**Text shown:**

Xml – UTF-8 or ISO-8859-1 in XML

utf-8xml

We have an application this takes a text string entered by a user into a web form and packages it in XML. Just to confuse matters a little, the XML is send as the body of on Outlook email message.

Because the users can paste almost anything into the web form (typically from Word), the text string can contain non-ASCII (7 bit) characters such as those used for open and close double quotes.

The string is travelling intact via email but when we use the Microsoft XML parser, it complains (quite rightly) that the XML contains invalid characters.

A quick fix is to put encoding="iso-8859-1" in the header. However, I wonder if it would be better to encode the XML file in true UTF-8 format at the start as I've read articles that state it would be better for a more harmonious world if every XML document was encoded in UTF-8?

But… are we going to have trouble as the XML document is actually being transferred via the body of an email message? I understand that UTF-8 is a variable byte length encoding system I assume using 7 bit ASCII and escapte characters to indicate "there is more data".

Another option is to set to UTF-8 but replace non-ASCII characters with the &#nnn; format.

**What you need to do:**
**a)** In the XML encoding post, where do users typically paste their text from?
**b)** Please set down the part of the XML encoding post that opens with the words containing "Because the users" and closes with "contains invalid characters.".
**c)** Why, according to the XML encoding post, can the user's text string contain non-ASCII characters?
The listing that comes next is not needed for any of this work.

**Data records:**
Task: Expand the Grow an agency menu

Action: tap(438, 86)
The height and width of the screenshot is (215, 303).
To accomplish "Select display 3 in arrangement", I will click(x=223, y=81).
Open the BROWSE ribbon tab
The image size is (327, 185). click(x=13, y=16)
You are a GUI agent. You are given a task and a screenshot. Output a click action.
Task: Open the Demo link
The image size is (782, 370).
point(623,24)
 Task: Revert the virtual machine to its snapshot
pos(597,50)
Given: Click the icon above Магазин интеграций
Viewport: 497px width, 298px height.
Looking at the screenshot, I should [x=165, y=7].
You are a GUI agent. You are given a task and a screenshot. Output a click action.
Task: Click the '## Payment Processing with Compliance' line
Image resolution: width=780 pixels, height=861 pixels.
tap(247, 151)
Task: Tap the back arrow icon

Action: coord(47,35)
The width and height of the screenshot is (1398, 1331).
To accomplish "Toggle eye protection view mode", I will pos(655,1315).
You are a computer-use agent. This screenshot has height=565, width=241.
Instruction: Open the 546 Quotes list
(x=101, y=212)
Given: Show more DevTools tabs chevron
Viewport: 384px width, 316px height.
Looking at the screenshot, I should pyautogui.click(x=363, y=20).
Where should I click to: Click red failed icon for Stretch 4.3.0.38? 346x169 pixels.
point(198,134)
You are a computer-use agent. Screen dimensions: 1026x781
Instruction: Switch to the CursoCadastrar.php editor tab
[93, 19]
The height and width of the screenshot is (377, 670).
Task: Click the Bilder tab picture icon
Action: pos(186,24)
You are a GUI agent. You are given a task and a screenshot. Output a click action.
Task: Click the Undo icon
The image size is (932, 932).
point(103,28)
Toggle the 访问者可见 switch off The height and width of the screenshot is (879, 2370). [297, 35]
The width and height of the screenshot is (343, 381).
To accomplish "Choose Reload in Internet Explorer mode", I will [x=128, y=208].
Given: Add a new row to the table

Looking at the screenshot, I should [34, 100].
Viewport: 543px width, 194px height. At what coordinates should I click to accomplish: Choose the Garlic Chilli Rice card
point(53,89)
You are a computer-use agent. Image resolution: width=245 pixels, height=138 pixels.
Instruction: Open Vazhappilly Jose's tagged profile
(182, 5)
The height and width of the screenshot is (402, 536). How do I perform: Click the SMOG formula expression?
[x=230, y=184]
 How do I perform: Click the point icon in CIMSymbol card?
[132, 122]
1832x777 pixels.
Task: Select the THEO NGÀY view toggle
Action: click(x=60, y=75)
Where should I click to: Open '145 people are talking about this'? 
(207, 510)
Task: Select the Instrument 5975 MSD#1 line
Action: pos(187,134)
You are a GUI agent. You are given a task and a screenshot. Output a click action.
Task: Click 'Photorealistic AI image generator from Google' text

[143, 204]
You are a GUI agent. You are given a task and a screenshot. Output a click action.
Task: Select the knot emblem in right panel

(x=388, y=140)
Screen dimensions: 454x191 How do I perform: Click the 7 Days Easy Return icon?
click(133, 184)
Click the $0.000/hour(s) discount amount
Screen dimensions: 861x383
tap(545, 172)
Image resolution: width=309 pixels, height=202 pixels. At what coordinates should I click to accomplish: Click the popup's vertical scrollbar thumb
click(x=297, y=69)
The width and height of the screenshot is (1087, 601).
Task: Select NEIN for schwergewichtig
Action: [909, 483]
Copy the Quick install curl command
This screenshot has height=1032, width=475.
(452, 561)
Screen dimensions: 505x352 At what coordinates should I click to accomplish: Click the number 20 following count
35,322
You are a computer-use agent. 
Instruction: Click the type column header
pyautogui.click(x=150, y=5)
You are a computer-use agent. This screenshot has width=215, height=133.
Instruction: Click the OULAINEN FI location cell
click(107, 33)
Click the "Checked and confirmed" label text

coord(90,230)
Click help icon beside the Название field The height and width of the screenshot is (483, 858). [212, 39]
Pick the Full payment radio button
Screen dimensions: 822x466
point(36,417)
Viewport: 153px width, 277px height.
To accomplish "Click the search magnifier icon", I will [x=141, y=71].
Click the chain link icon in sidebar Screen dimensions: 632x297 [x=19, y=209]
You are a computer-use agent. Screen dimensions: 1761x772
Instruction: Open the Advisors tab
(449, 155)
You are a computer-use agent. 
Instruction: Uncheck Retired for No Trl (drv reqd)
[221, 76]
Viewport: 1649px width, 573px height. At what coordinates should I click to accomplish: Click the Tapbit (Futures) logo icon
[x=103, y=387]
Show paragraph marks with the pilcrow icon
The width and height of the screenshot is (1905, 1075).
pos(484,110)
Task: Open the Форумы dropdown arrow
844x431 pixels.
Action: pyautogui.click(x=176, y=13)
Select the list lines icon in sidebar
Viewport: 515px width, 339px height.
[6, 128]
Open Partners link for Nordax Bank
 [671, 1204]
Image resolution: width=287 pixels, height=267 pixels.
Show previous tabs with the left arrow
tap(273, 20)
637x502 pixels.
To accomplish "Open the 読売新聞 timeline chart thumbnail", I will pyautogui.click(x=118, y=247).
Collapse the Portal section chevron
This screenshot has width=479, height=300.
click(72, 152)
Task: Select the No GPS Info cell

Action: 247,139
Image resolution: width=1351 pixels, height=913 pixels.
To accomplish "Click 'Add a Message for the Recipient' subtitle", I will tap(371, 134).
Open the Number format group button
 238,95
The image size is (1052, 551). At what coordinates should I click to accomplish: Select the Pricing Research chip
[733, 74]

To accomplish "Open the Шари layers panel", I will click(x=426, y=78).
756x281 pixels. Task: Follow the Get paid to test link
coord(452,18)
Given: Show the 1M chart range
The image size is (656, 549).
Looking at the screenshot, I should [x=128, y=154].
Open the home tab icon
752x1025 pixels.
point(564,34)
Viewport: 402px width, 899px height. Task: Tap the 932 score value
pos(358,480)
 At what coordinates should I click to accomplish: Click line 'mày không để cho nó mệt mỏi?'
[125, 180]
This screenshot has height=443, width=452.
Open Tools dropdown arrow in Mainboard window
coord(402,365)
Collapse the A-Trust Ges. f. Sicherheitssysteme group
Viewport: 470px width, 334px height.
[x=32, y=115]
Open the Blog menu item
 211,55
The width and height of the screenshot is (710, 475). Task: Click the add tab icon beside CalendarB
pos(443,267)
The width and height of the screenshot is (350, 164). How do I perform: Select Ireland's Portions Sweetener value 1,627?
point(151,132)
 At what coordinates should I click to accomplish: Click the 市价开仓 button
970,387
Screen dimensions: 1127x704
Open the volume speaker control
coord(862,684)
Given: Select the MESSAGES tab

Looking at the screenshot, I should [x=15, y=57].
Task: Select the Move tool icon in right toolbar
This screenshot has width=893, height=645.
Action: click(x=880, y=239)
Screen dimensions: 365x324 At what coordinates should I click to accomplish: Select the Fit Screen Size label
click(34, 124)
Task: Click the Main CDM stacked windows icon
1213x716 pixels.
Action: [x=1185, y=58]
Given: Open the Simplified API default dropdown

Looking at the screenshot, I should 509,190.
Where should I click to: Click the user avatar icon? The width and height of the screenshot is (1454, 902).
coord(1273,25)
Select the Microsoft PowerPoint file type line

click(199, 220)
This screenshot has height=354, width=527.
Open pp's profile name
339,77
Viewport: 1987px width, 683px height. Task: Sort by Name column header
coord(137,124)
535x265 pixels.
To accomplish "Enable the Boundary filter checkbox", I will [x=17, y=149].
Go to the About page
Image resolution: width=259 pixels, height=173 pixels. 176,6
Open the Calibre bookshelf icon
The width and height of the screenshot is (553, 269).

**Answer section:**
**a)** From Word.

**b)**
Because the users can paste almost anything into the web form (typically from Word), the text string can contain non-ASCII (7 bit) characters such as those used for open and close double quotes.

The string is travelling intact via email but when we use the Microsoft XML parser, it complains (quite rightly) that the XML contains invalid characters.

**c)** Users can paste almost anything into the web form, typically from Word. That means the string can include non-ASCII characters such as open and close double quotes.